Which lines of the entries below contain the string "pixels"? Copy each of those lines in full.

— start of Available data —

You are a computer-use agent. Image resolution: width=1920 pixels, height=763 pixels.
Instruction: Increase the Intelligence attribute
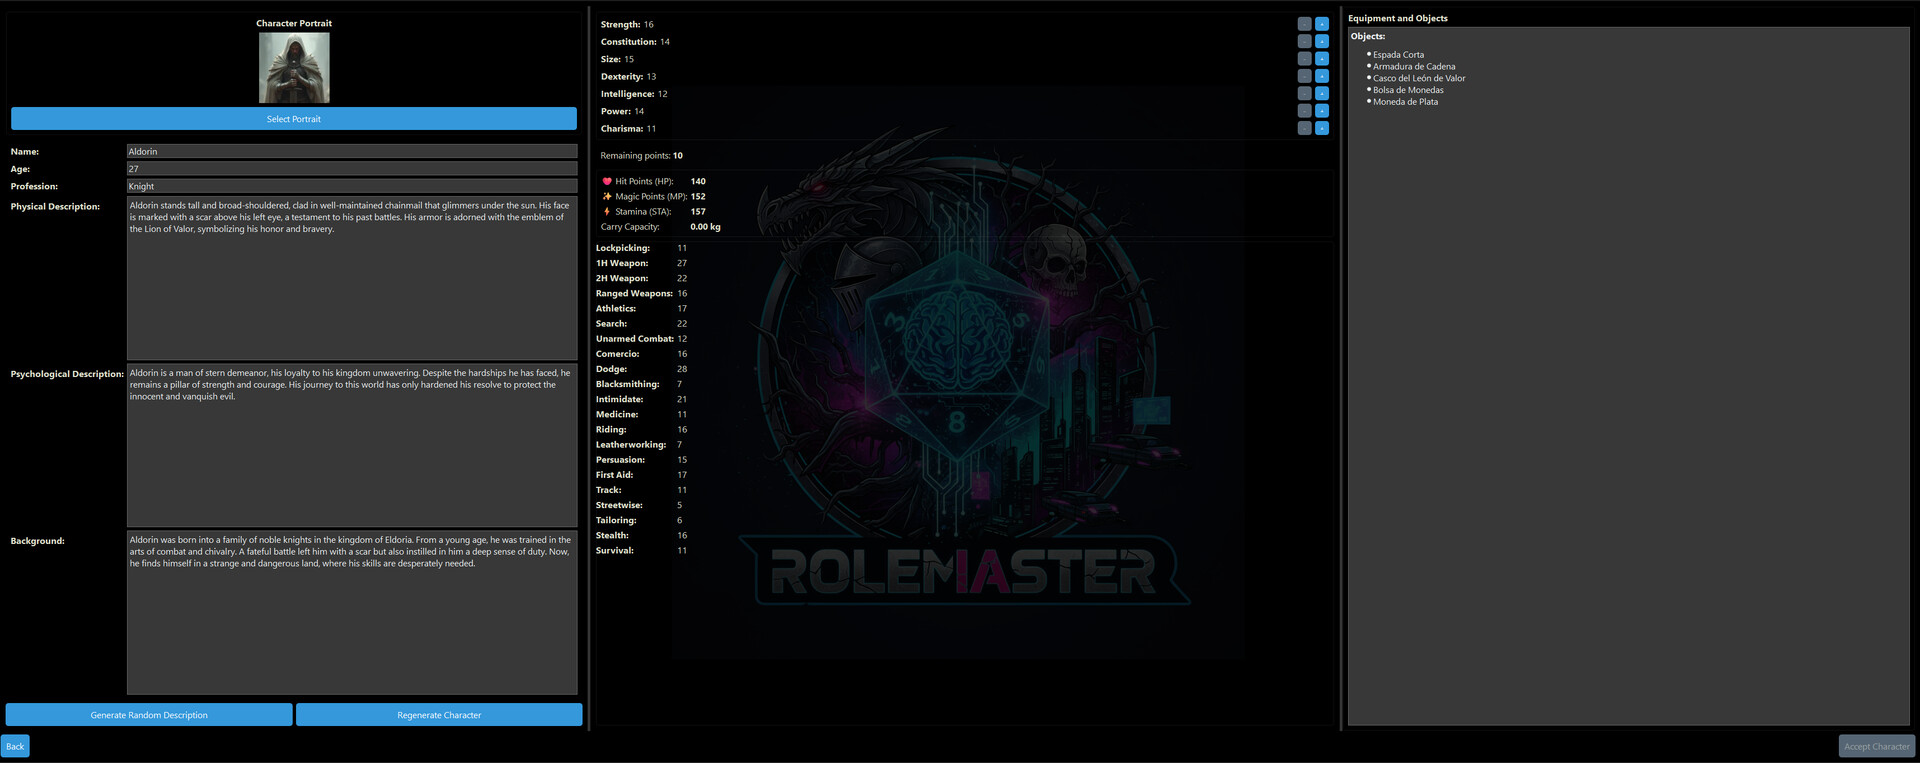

— end of Available data —
— start of Available data —

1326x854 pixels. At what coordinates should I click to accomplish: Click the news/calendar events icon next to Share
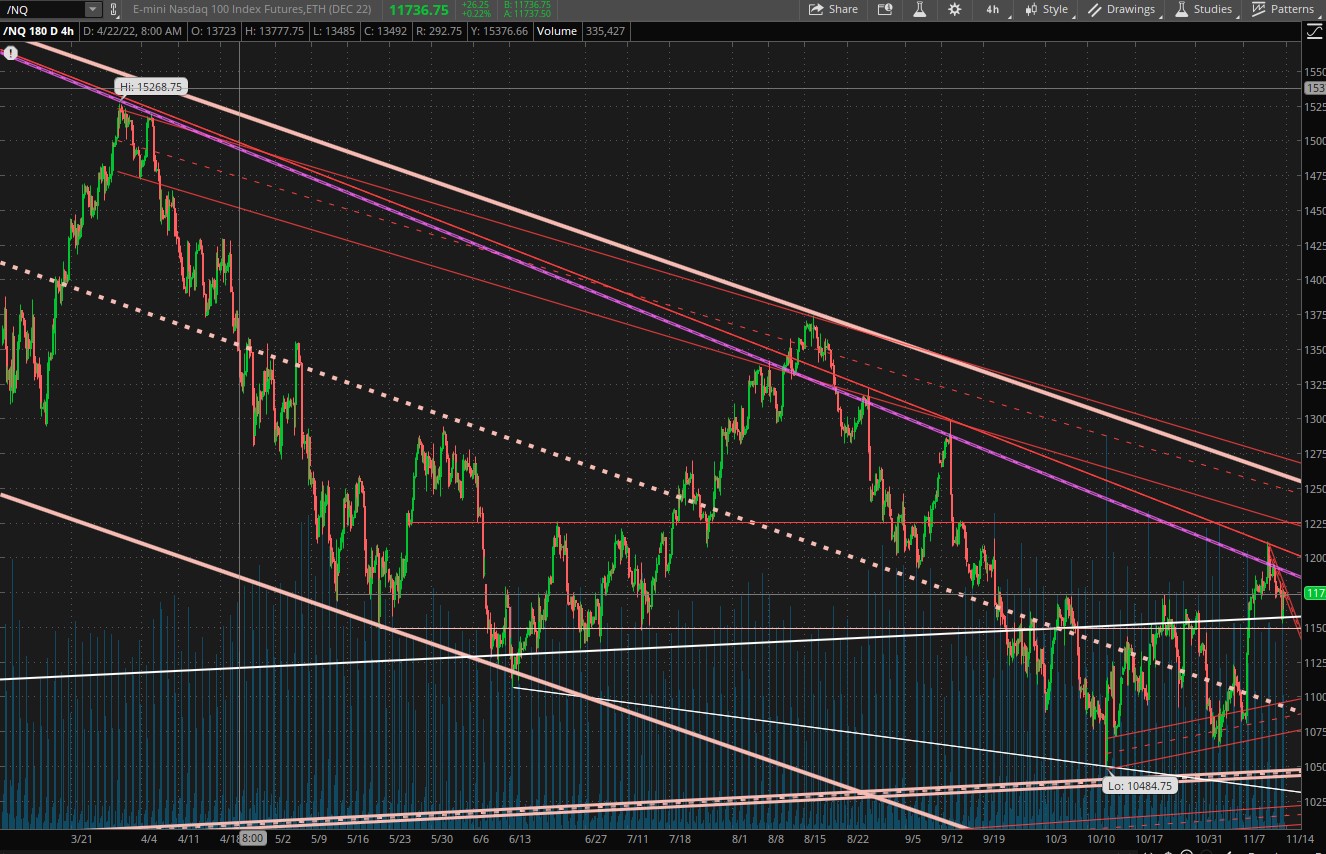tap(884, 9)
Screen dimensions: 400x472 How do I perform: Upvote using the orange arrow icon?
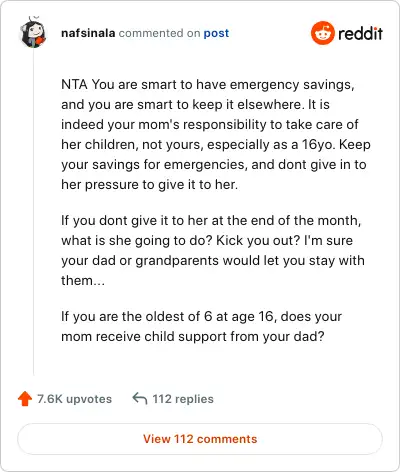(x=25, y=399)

— end of Available data —

(Task answer)
You are a computer-use agent. Image resolution: width=1920 pixels, height=763 pixels.
1326x854 pixels. At what coordinates should I click to accomplish: Click the news/calendar events icon next to Share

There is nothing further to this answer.